According to Ms. Constand’s testimony she was passive and, because of the intoxicants, unable to move, or fight him off, or even understand properly what was happening to her.
Some jurors, according to two who were present, wondered aloud whether, if Ms. Constand did not say no, did that constitute consent?
When the judge could not provide a legal definition, Ms. Carmel, 62, stepped forward as forewoman. She had a bit of background in the subject because she works in cybersecurity and privacy for an emergency notifications company. At the time, she was helping her company meet new European data protection regulations that require companies to obtain the positive consent of people visiting their websites before using their personal information.
She told her fellow jurors how the data protection rules say that consent must be freely given by a clear affirmative act, be specific, informed and unambiguous, and that it can be withdrawn.
“By providing that kind of framework it helped everybody get over the hump of ‘She didn’t say no,’ ” Ms. Carmel said. “It helped the conversation move on.”

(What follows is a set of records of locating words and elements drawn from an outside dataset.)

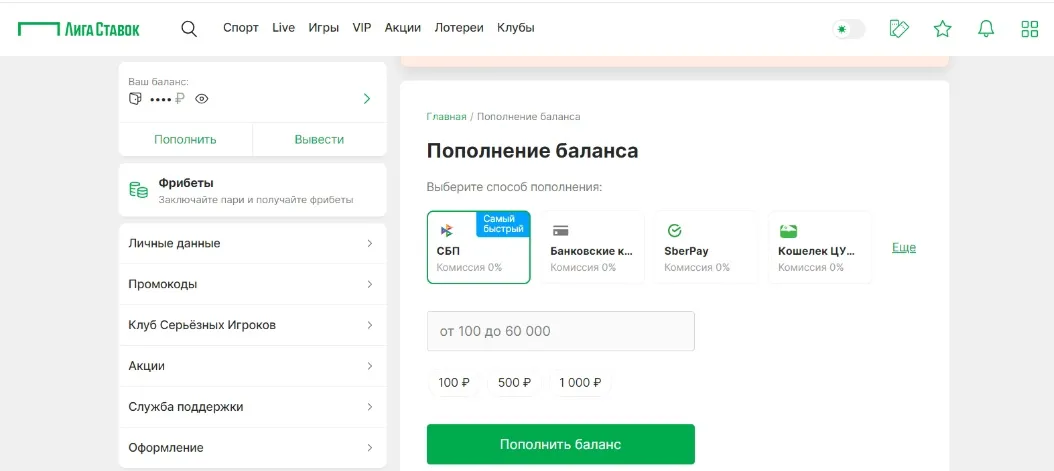Viewport: 1054px width, 471px height.
Task: Open favorites star icon
Action: [x=942, y=29]
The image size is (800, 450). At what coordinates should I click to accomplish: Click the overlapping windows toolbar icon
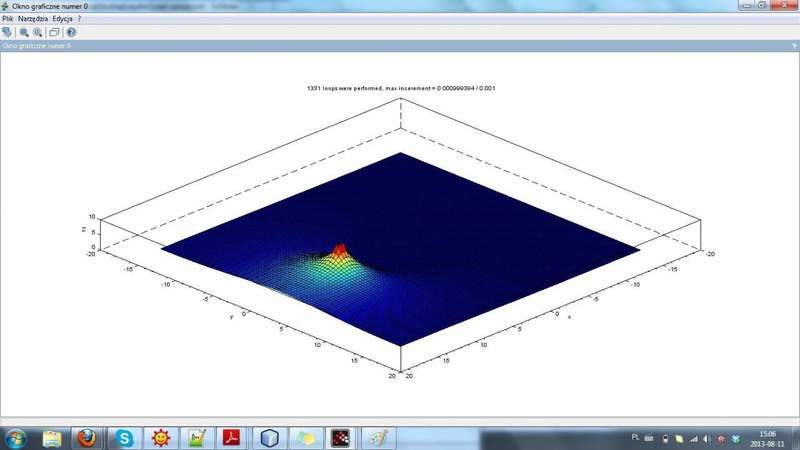(55, 32)
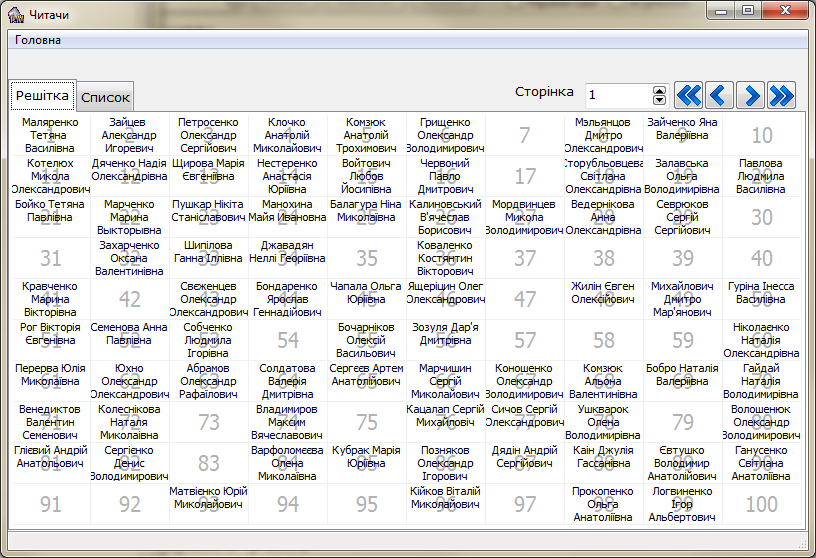Select reader Шипілова Ганна Іллівна cell
Viewport: 816px width, 558px height.
point(208,258)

Another former Cosby juror, Dianne Scelza, agreed. “It was important for us to come to some sort of understanding of what it meant and how it played into the verdict,” she said.
Mr. Cosby was convicted in 2018 after the jury decided that Ms. Constand had not consented to his actions. Earlier this year the Pennsylvania Supreme Court overturned the conviction, ruling that prosecutors had violated Mr. Cosby’s due process rights. He was released from prison in June.
After the trial, Ms. Carmel was approached by Joyce Short, founder of the Consent Awareness Network, who is trying to get affirmative definitions introduced into states’ laws. She had read about the problems the Cosby jury had with consent and Ms. Carmel’s approach as forewoman.
Since then, Ms. Carmel has met several times with local legislators, lobbying on behalf of a bill to define consent that activists plan to introduce into the Pennsylvania legislature.
“I recognized it was important to bring Cheryl to the meetings with the legislators because she could really explain,” said Ms. Short. “Their jaws dropped, literally.”
Senator Katie Muth, a rape survivor who is supporting the bill, said: “Having a definition in the law makes one less painful step if you do come forward.”
But even proponents of the legislation predict it will be difficult to win passage.
“This is going to be a really slow process because of the nuances,” said Jennifer Storm, a former victim advocate for the Commonwealth of Pennsylvania and author of several books on sexual assault. “It’s not that easy to define consent. It’s way too nuanced for that. Sex is nuanced.”
Ms. Carmel, though, said she is patient. After she retires next month, she said she hopes to devote more time to what she says has become her passion — refining the law in Pennsylvania and maybe in other states.
“How can we make it easier for people like me to be a juror, to listen to what a judge has to say, to listen to the evidence and come to a reasonable decision?” she said. “I want to make sure other jurors get all of the tools they could possibly use.”